Unfortunately, because I don't have the complete details, the poll can't be updated just yet. However, both EKOS and Angus-Reid are relatively quick with posting new information, so hopefully I can have an update before the end of the day or tomorrow.


  1. Éric, isn't it too soon to say that the ads haven't worked? How quickly would we expect to see results, and what results were we expecting?

    The assumption seems to be that the desired result was to immediately depress the Liberal horse-race numbers and increase the Conservative ones.

    But, I don't believe that was the intention at all.
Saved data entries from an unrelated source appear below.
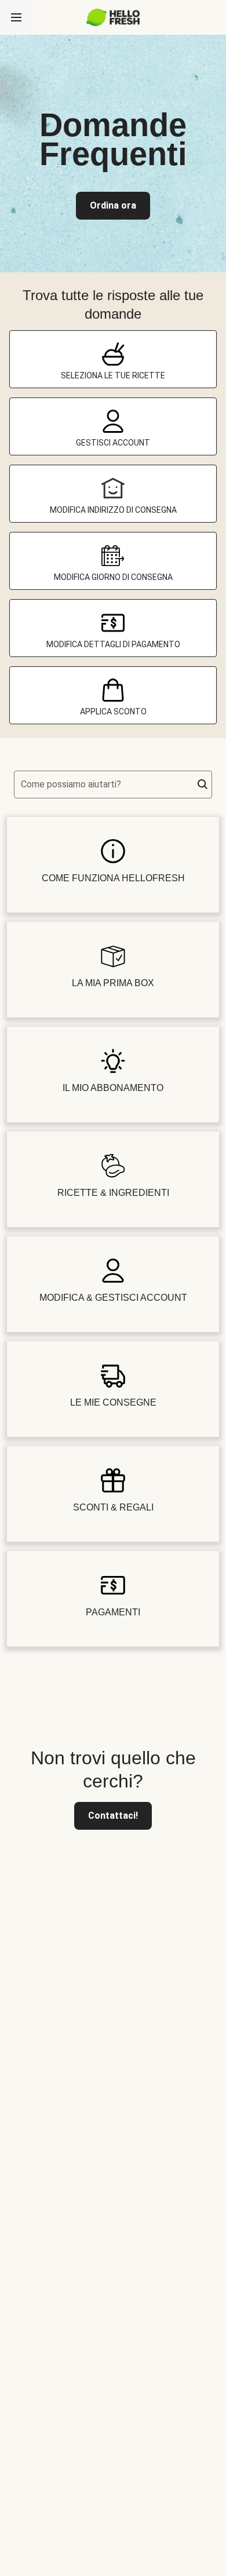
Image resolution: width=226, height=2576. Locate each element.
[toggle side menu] (16, 17)
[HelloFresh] (113, 17)
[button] (203, 784)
I think the Conservatives wanted to achieve some longer-term objectives, including limiting some of Ignatieff's positives, enhancing some of his negatives, and perhaps even reinforcing anti-Liberal arguments that would resonate with NDP and Bloc supporters to prevent their support from bleeding to the Libs.

    You're certainly right when you saw that attack ads don't necessarily work to the advantage of the attacking party. Sometimes that's by design (perhaps in this case?), and sometimes by accident (e.g., the first NDP french language ads of the last campaign, at least according to Paul Wells).

    These new very large sample Ekos polls are going to be very interesting to follow, aren't they!

  2. er, that should read "when you SAY that attack ads don't necessarily ..."

  3. The ads have been out for a little while, and people tend to forget things like this after they've been off the air. So, we should expect to see movement while the ads are on the air and perhaps a week or two after they are off the air. We haven't seen any movement that would lead us to believe the ads have had a particular effect.

    But you're right, they could have long-term influence. And what's worse, we wouldn't know about it. Would the Liberals be at 36%-40% if it weren't for these ads?

    The polls that have specifically looked at the ads show they've been inconclusive at best. Money well spent? Hard to say. If I had to bet on things, I'd say the Tories would have been better off, and richer, without the ad campaign.